Juiz de Aparecida de Goiânia fixa retenção de 10% em distrato de imóvel.
TJGO afasta corretagem de R$ 100 mil por mudança unilateral na forma de pagamento
Uma decisão judicial proferida em Aparecida de Goiânia, Goiás, garantiu a uma consumidora a rescisão de um contrato de compra e venda de imóvel, determinando que a FGR Incorporações Jardins Berlim SPE Ltda. restitua parte dos valores pagos. O juiz Diego Custódio Borges, atuando em auxílio na 4ª Vara Cível da comarca, fixou em 10% o percentual de retenção sobre o montante desembolsado pela cliente, mantendo, no entanto, a cobrança da comissão de corretagem. A medida judicial representa um marco em casos de distrato imobiliário na região, envolvendo um valor significativo de R$ 48.306,84.
### O Desfecho de um Distrato Imobiliário
A disputa judicial teve início após a adquirente de um lote enfrentar inesperadas dificuldades financeiras, que a impediram de honrar os pagamentos acordados. Relatos indicam que, mesmo após diversas tentativas de renegociação com a construtora, a FGR Incorporações optou pela rescisão unilateral do compromisso de compra e venda de imóvel.
Na ação, a consumidora, representada pelos advogados Cícero Goulart de Assis e Byanca Barbosa, do escritório Goulart Advocacia, alegou que a incorporadora reteve integralmente os R$ 48.306,84 que haviam sido pagos. Além disso, a empresa teria continuado a cobrar um saldo remanescente e valores referentes ao Imposto Predial e Territorial Urbano (IPTU), mesmo sem que a cliente tivesse usufruído da posse do terreno.
### A Argumentação da Incorporadora e a Lei do Distrato
Em sua defesa, a FGR Incorporações sustentou que a rescisão se deu por culpa exclusiva da compradora, em virtude do seu inadimplemento contratual. A empresa invocou a aplicação da Lei do Distrato (Lei 13.786/2018), que prevê a retenção de até 25% dos valores pagos pelo consumidor. Argumentou, ainda, pela manutenção da cobrança da comissão de corretagem, da taxa de fruição e do IPTU, conforme estipulado em contrato e amparado pela legislação.
### A Visão Judicial sobre a Rescisão de Contrato
Ao analisar os termos do contrato e as alegações das partes envolvidas neste caso de rescisão de contrato de imóvel, o magistrado Diego Custódio Borges ressaltou que o direito de rescindir unilateralmente um acordo é inerente ao contratante, desde que ele arque com os ônus correspondentes. O juiz enfatizou que, embora o contrato estabeleça um vínculo entre as partes, ele não pode prender o adquirente de forma vitalícia, concedendo-lhe a prerrogativa de rescindir o vínculo quando necessário, mediante o cumprimento das penalidades rescisórias.

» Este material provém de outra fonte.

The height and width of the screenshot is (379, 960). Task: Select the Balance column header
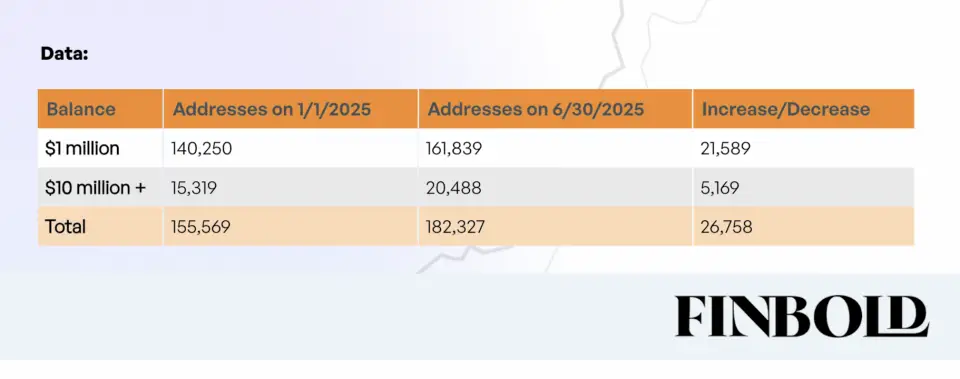tap(81, 109)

Sobre a porcentagem de retenção de valores, a sentença considerou o entendimento do Superior Tribunal de Justiça (STJ), que, em situações semelhantes, admite a retenção entre 10% e 25% dos valores já pagos. No entanto, para o caso específico, o percentual de 10% foi considerado suficiente para compensar as despesas da incorporadora, evitando o que seria um enriquecimento sem causa por parte da FGR Incorporações.
### Detalhes da Sentença e Restituição dos Valores Pagos
A decisão judicial também validou a cobrança da comissão de corretagem. O juiz reconheceu que a compradora foi devidamente informada, de forma prévia, sobre esta obrigação contratual, o que a torna legítima.
Adicionalmente, a sentença estabeleceu que a restituição dos valores devidos à consumidora poderá ser realizada em até 12 parcelas, um prazo que está em consonância com as diretrizes da Lei 13.786/2018, que rege os procedimentos de distrato imobiliário firmados sob sua égide.
O processo judicial em questão tem o número 5620672-59.2025.8.09.0011.